DES北東アジアの相場は先週、もち合った。ポートフォリオプレーヤーに加え、日本の一部電力会社が石炭に比べた割安感を強めたことでLNGの買増しを検討していたが、引き合いは全体的に少なかった。一方で豪州、パプアニューギニア含むアジア太平洋出しに加え、オマーンなど中東出しのスポット玉の供給余力が潤沢だったことから、需給は緩んでいた。大西洋圏の一部プロジェクトの供給停止を受け、英蘭ロイヤル・ダッチ・シェルおよび英BPが大量の代替え購入をしたが、先週半ばの時点ではこの影響も沈静化していた。このような状況下、3日に締め切られた豪イクシスプロジェクト(年産840万トン)出しとパプアニューギニアプロジェクト(PNGLNG、年産690万トン)出しの販売入札はいずれも4ドル台前半の応札が寄せられた。

 

【FOB中東、DES南アジアおよび中東】

中東ではアラブ首長国連邦(UAE)のADNOC LNGが3日に、8月3~5日積みカーゴを対象とした販売入札を締め切った。
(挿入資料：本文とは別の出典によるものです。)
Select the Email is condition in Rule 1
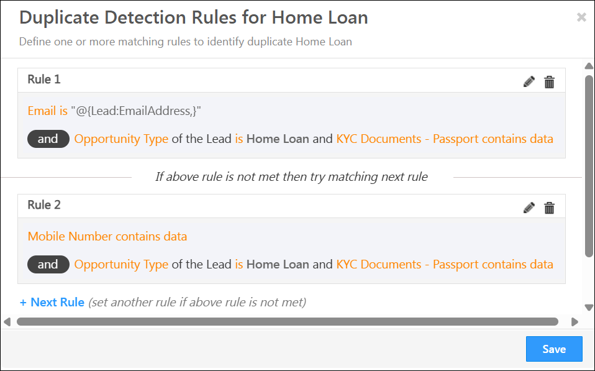 click(47, 111)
一方、UAEでは夏本番を迎えたことで日中の最高気温が40度を上回るとともに、クウェートでは50度を記録する日が出始めた。このため各国では、発電および空調向けのガス需要が高水準となった。ただ、ドバイ供給庁(DUSUP)や国営クウェート石油(KPC)が新たにスポット玉の買付けに動く様子は見られなかった。他方、南アジアではインドのグジャラット州石油公社(GSPC)が相次いで販売入札を締め切った。同社は6月以降、8月着として計2カーゴを対象に2件の買付け入札を実施した。

 

【FOB大西洋圏・DES欧州・その他地域】

大西洋圏では、アンゴラLNGが4日に8月3~20日着カーゴの販売入札を締め切った。同社はこの他にも2日締めでも8月着カーゴの販売入札を実施していた。いずれのカーゴもシンガポールまで輸送可能とされていた。一方、南米ではブラジル国営ペトロブラスが8月着の追加購入を見送っていた。加えてアルゼンチン国営IEASAもこれまでに9月着までカーゴを手当て済み。同社は年内は追加購入をしないとの見方が有力だった。一方欧州では、マレーシア国営ペトロナスが同社の保有する英ドラゴン基地(年間受入能力440万トン)の権益50%をすべて英アンカラパートナーズに売却した。